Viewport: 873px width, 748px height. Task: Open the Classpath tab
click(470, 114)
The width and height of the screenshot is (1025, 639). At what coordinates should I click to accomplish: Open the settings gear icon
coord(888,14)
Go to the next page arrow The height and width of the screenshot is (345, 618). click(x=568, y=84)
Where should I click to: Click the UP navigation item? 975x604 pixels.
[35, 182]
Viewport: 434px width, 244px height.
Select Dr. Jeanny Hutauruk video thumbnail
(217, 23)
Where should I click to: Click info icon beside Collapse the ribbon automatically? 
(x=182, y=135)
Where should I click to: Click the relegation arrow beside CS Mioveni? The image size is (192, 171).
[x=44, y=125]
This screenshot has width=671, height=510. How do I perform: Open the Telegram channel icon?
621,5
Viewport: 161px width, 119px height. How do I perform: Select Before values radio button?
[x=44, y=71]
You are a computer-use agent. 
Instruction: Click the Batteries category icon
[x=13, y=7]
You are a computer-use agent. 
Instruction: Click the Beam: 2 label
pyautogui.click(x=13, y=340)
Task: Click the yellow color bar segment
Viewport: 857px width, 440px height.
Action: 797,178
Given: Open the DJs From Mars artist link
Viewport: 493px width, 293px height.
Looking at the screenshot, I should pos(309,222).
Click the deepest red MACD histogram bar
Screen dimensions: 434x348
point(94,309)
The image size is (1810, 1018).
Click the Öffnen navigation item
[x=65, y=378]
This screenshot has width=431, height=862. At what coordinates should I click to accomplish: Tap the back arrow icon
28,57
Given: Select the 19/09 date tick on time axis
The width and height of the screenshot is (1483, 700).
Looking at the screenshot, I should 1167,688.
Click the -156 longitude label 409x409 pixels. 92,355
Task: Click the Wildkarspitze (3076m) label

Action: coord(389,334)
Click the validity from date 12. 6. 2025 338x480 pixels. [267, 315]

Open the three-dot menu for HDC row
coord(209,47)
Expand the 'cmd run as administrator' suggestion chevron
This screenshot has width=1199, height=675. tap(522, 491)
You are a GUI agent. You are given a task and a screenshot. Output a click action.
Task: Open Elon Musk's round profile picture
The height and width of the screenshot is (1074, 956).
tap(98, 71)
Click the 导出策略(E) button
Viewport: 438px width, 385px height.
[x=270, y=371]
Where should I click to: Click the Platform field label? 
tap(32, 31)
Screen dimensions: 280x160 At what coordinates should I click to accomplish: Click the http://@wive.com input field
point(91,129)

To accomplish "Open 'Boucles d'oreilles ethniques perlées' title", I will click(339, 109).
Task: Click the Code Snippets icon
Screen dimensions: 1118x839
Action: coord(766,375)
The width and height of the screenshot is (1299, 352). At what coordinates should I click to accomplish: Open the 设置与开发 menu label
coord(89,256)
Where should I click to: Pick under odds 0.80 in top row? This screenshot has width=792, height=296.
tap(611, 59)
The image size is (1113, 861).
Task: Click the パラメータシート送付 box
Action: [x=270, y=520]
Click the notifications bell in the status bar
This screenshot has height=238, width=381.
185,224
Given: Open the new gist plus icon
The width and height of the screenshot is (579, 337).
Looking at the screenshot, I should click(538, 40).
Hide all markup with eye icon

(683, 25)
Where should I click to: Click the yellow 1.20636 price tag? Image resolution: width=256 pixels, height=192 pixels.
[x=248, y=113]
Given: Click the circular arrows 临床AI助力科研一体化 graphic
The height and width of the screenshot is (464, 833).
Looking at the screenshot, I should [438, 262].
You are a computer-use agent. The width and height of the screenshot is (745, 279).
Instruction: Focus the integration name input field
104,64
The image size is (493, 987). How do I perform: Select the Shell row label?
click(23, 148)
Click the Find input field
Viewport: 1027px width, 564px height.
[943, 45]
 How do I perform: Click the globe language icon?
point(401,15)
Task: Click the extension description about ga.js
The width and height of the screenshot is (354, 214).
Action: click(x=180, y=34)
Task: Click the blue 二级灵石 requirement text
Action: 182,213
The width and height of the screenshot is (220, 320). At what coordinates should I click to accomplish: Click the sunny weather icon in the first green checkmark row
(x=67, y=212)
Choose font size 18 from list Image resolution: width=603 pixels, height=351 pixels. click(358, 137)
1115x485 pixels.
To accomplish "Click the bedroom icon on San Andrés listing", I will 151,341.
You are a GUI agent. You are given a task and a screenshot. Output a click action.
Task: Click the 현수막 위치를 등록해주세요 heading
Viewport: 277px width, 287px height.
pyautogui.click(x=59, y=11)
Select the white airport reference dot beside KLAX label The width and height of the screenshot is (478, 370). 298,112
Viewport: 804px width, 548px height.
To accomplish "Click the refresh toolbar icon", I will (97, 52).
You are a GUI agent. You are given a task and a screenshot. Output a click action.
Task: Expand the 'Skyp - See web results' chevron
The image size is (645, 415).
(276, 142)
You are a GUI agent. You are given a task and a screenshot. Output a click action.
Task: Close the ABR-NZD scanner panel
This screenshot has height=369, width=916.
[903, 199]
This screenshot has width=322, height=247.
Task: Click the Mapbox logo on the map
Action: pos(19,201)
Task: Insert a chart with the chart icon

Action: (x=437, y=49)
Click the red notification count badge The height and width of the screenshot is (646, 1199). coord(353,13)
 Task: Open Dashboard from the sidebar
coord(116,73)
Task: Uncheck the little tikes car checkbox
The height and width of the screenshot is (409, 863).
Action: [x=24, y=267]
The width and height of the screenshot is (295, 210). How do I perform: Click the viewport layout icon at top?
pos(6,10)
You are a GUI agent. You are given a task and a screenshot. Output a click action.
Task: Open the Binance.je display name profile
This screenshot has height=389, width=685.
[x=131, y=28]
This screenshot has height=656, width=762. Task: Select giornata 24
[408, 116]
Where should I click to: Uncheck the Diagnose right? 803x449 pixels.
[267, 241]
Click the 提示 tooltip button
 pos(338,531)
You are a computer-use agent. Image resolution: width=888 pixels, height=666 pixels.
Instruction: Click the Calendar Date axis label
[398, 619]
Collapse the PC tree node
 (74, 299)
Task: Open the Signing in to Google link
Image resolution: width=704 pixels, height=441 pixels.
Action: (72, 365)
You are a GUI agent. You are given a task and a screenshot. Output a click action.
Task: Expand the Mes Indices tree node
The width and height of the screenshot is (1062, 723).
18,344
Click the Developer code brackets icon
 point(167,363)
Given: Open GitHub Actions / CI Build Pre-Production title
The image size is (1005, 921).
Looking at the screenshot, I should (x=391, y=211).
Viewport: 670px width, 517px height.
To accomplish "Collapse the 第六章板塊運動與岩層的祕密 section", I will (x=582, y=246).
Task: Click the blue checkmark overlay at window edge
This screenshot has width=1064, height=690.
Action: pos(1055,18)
● ● ●
## Work to be completed
Give back every line above, unchanged.

## Reply to the exercise
Viewport: 873px width, 748px height. Task: Open the Classpath tab
click(470, 114)
The width and height of the screenshot is (1025, 639). At what coordinates should I click to accomplish: Open the settings gear icon
coord(888,14)
Go to the next page arrow The height and width of the screenshot is (345, 618). click(x=568, y=84)
Where should I click to: Click the UP navigation item? 975x604 pixels.
[35, 182]
Viewport: 434px width, 244px height.
Select Dr. Jeanny Hutauruk video thumbnail
(217, 23)
Where should I click to: Click info icon beside Collapse the ribbon automatically? 
(x=182, y=135)
Where should I click to: Click the relegation arrow beside CS Mioveni? The image size is (192, 171).
[x=44, y=125]
This screenshot has width=671, height=510. How do I perform: Open the Telegram channel icon?
621,5
Viewport: 161px width, 119px height. How do I perform: Select Before values radio button?
[x=44, y=71]
You are a computer-use agent. 
Instruction: Click the Batteries category icon
[x=13, y=7]
You are a computer-use agent. 
Instruction: Click the Beam: 2 label
pyautogui.click(x=13, y=340)
Task: Click the yellow color bar segment
Viewport: 857px width, 440px height.
Action: 797,178
Given: Open the DJs From Mars artist link
Viewport: 493px width, 293px height.
Looking at the screenshot, I should pos(309,222).
Click the deepest red MACD histogram bar
Screen dimensions: 434x348
point(94,309)
The image size is (1810, 1018).
Click the Öffnen navigation item
[x=65, y=378]
This screenshot has width=431, height=862. At what coordinates should I click to accomplish: Tap the back arrow icon
28,57
Given: Select the 19/09 date tick on time axis
The width and height of the screenshot is (1483, 700).
Looking at the screenshot, I should 1167,688.
Click the -156 longitude label 409x409 pixels. 92,355
Task: Click the Wildkarspitze (3076m) label

Action: coord(389,334)
Click the validity from date 12. 6. 2025 338x480 pixels. [267, 315]

Open the three-dot menu for HDC row
coord(209,47)
Expand the 'cmd run as administrator' suggestion chevron
This screenshot has width=1199, height=675. tap(522, 491)
You are a GUI agent. You are given a task and a screenshot. Output a click action.
Task: Open Elon Musk's round profile picture
The height and width of the screenshot is (1074, 956).
tap(98, 71)
Click the 导出策略(E) button
Viewport: 438px width, 385px height.
[x=270, y=371]
Where should I click to: Click the Platform field label? 
tap(32, 31)
Screen dimensions: 280x160 At what coordinates should I click to accomplish: Click the http://@wive.com input field
point(91,129)

To accomplish "Open 'Boucles d'oreilles ethniques perlées' title", I will click(339, 109).
Task: Click the Code Snippets icon
Screen dimensions: 1118x839
Action: coord(766,375)
The width and height of the screenshot is (1299, 352). At what coordinates should I click to accomplish: Open the 设置与开发 menu label
coord(89,256)
Where should I click to: Pick under odds 0.80 in top row? This screenshot has width=792, height=296.
tap(611, 59)
The image size is (1113, 861).
Task: Click the パラメータシート送付 box
Action: [x=270, y=520]
Click the notifications bell in the status bar
This screenshot has height=238, width=381.
185,224
Given: Open the new gist plus icon
The width and height of the screenshot is (579, 337).
Looking at the screenshot, I should click(538, 40).
Hide all markup with eye icon

(683, 25)
Where should I click to: Click the yellow 1.20636 price tag? Image resolution: width=256 pixels, height=192 pixels.
[x=248, y=113]
Given: Click the circular arrows 临床AI助力科研一体化 graphic
The height and width of the screenshot is (464, 833).
Looking at the screenshot, I should [438, 262].
You are a computer-use agent. The width and height of the screenshot is (745, 279).
Instruction: Focus the integration name input field
104,64
The image size is (493, 987). How do I perform: Select the Shell row label?
click(23, 148)
Click the Find input field
Viewport: 1027px width, 564px height.
[943, 45]
 How do I perform: Click the globe language icon?
point(401,15)
Task: Click the extension description about ga.js
The width and height of the screenshot is (354, 214).
Action: click(x=180, y=34)
Task: Click the blue 二级灵石 requirement text
Action: 182,213
The width and height of the screenshot is (220, 320). At what coordinates should I click to accomplish: Click the sunny weather icon in the first green checkmark row
(x=67, y=212)
Choose font size 18 from list Image resolution: width=603 pixels, height=351 pixels. click(358, 137)
1115x485 pixels.
To accomplish "Click the bedroom icon on San Andrés listing", I will 151,341.
You are a GUI agent. You are given a task and a screenshot. Output a click action.
Task: Click the 현수막 위치를 등록해주세요 heading
Viewport: 277px width, 287px height.
pyautogui.click(x=59, y=11)
Select the white airport reference dot beside KLAX label The width and height of the screenshot is (478, 370). 298,112
Viewport: 804px width, 548px height.
To accomplish "Click the refresh toolbar icon", I will (97, 52).
You are a GUI agent. You are given a task and a screenshot. Output a click action.
Task: Expand the 'Skyp - See web results' chevron
The image size is (645, 415).
(276, 142)
You are a GUI agent. You are given a task and a screenshot. Output a click action.
Task: Close the ABR-NZD scanner panel
This screenshot has height=369, width=916.
[903, 199]
This screenshot has width=322, height=247.
Task: Click the Mapbox logo on the map
Action: pos(19,201)
Task: Insert a chart with the chart icon

Action: (x=437, y=49)
Click the red notification count badge The height and width of the screenshot is (646, 1199). coord(353,13)
 Task: Open Dashboard from the sidebar
coord(116,73)
Task: Uncheck the little tikes car checkbox
The height and width of the screenshot is (409, 863).
Action: [x=24, y=267]
The width and height of the screenshot is (295, 210). How do I perform: Click the viewport layout icon at top?
pos(6,10)
You are a GUI agent. You are given a task and a screenshot. Output a click action.
Task: Open the Binance.je display name profile
This screenshot has height=389, width=685.
[x=131, y=28]
This screenshot has height=656, width=762. Task: Select giornata 24
[408, 116]
Where should I click to: Uncheck the Diagnose right? 803x449 pixels.
[267, 241]
Click the 提示 tooltip button
 pos(338,531)
You are a computer-use agent. Image resolution: width=888 pixels, height=666 pixels.
Instruction: Click the Calendar Date axis label
[398, 619]
Collapse the PC tree node
 (74, 299)
Task: Open the Signing in to Google link
Image resolution: width=704 pixels, height=441 pixels.
Action: (72, 365)
You are a GUI agent. You are given a task and a screenshot. Output a click action.
Task: Expand the Mes Indices tree node
The width and height of the screenshot is (1062, 723).
18,344
Click the Developer code brackets icon
 point(167,363)
Given: Open GitHub Actions / CI Build Pre-Production title
The image size is (1005, 921).
Looking at the screenshot, I should (x=391, y=211).
Viewport: 670px width, 517px height.
To accomplish "Collapse the 第六章板塊運動與岩層的祕密 section", I will (x=582, y=246).
Task: Click the blue checkmark overlay at window edge
This screenshot has width=1064, height=690.
Action: pos(1055,18)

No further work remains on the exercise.